## data visualizations with plotly,seaborn,matplotlib

In [None]:
import pandas as pd
import numpy as np
import tensorflow as tf

import matplotlib.pyplot as plt
plt.style.use('ggplot')          # python visualization package
plt.rcParams['figure.dpi']=300   # the resolution in dots per inch
import missingno as msno
import seaborn as sns
sns.set_palette('husl')

import plotly.express as px
import plotly.graph_objs as go
import plotly.offline as pof                   #plotting offline
from plotly.subplots import make_subplots




In [None]:
from tensorflow.python.client import device_lib

device_lib.list_local_devices()

### let's view the data 

In [None]:
df=pd.read_csv('../input/amazon-top-50-bestselling-books-2009-2019/bestsellers with categories.csv')
df.head()

In [None]:
df.describe()    #statistics of columns

In [None]:
df.info()

### Visualizations

In [None]:
msno.matrix(df,sort="descending", figsize=(8,4))   # graph plots the non-null values

In [None]:
s=df['Name'][df.duplicated(subset=['Name'])==True].value_counts() # duplicate books present
s

In [None]:
#pie plot of top 10 books repeating with maximum count

list_names=df['Name'][df.duplicated(subset=['Name'])==True].value_counts().sort_values(ascending=False)[:10]
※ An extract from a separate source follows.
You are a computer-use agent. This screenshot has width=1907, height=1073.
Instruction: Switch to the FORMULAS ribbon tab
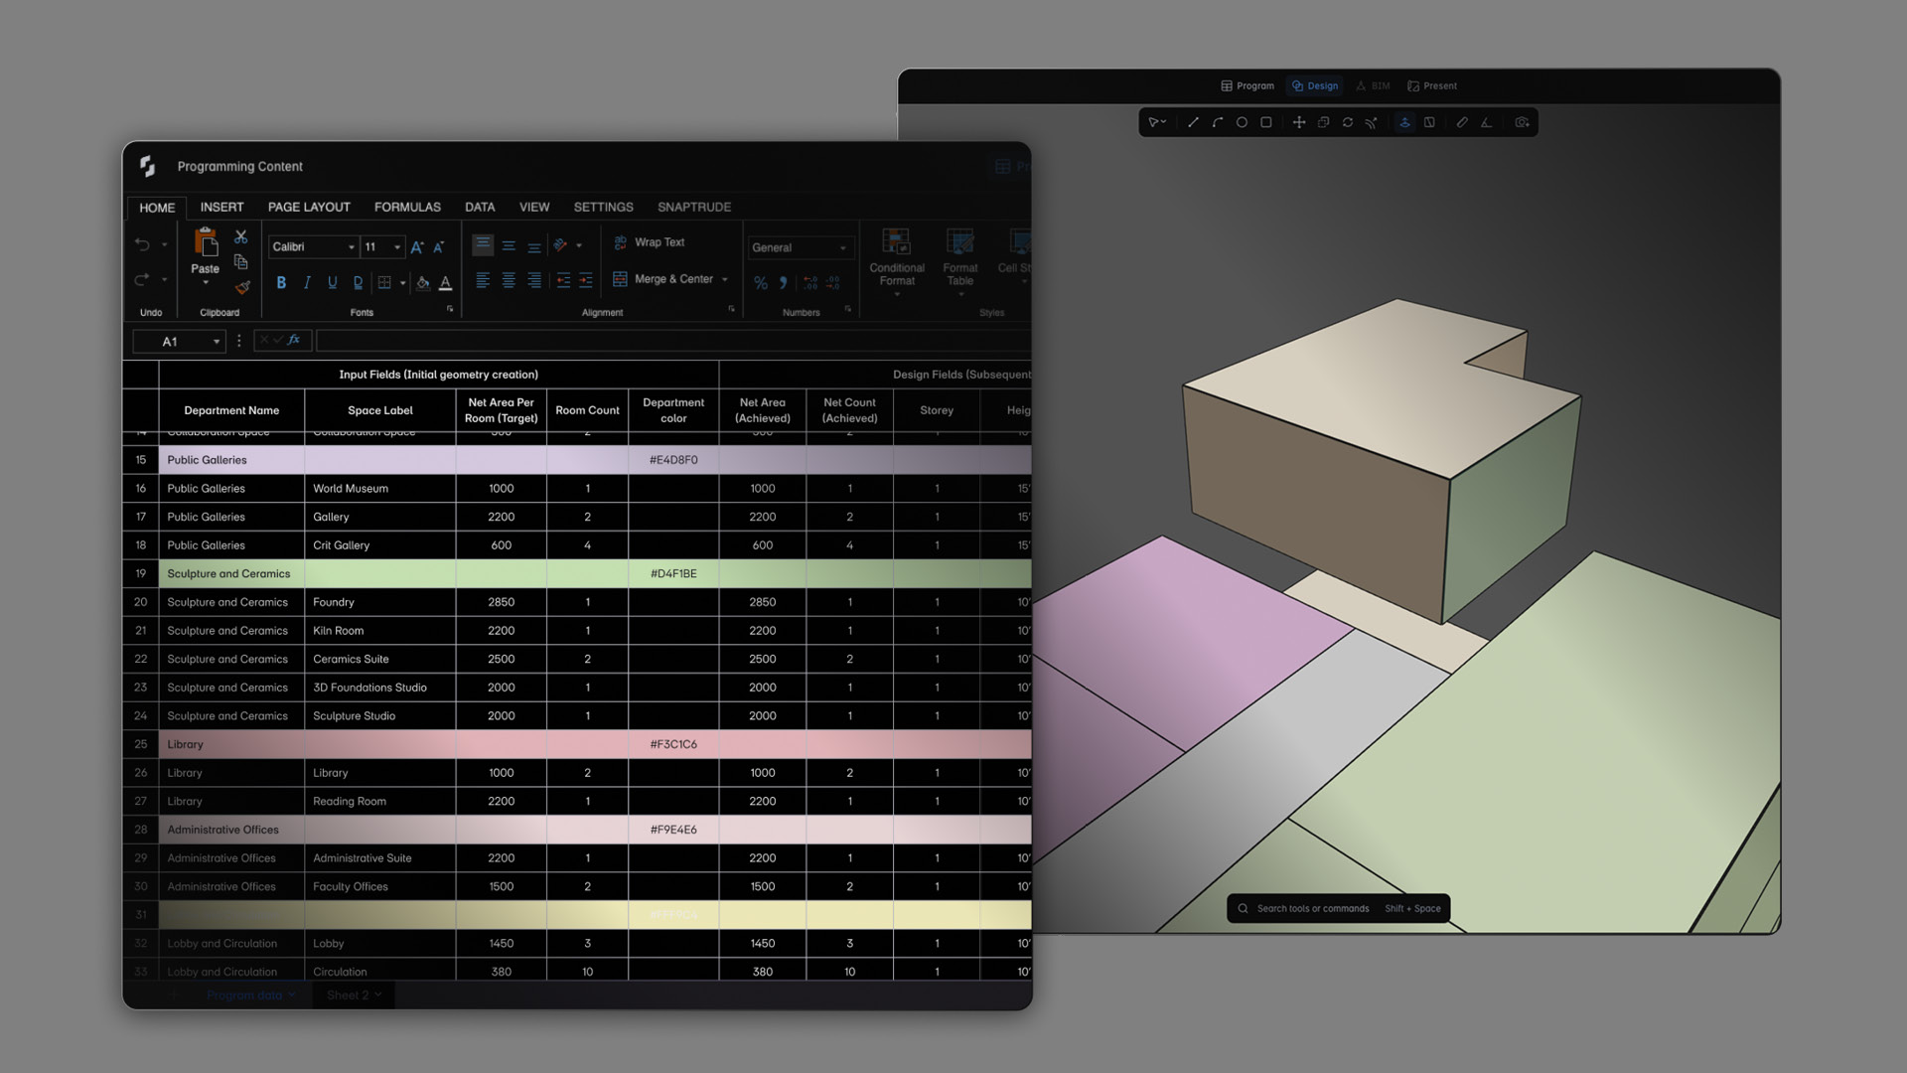click(x=407, y=207)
names=list(list_names.index)
list_names_count=list(list_names.values)

plt.pie(list_names_count,labels=names)
# plt.pie(list_names,labels=list_names.index)

In [None]:
df=df.drop_duplicates(subset=['Name'])  ## dropping duplicate books
df.head()

In [None]:
df.info()

In [None]:
s=df['User Rating'].value_counts() #### Ratings Count
s

In [None]:
## ratings

graph1=go.Bar(x=list(s.index),y=list(s.values),marker=dict(color='rgb(255,165,0)',line=dict(color='rgb(255,165,0)',width=1.5)))
layout=go.Layout(template="plotly_dark",title='rating count',xaxis=dict(title='ratings'),yaxis=dict(title='counts'))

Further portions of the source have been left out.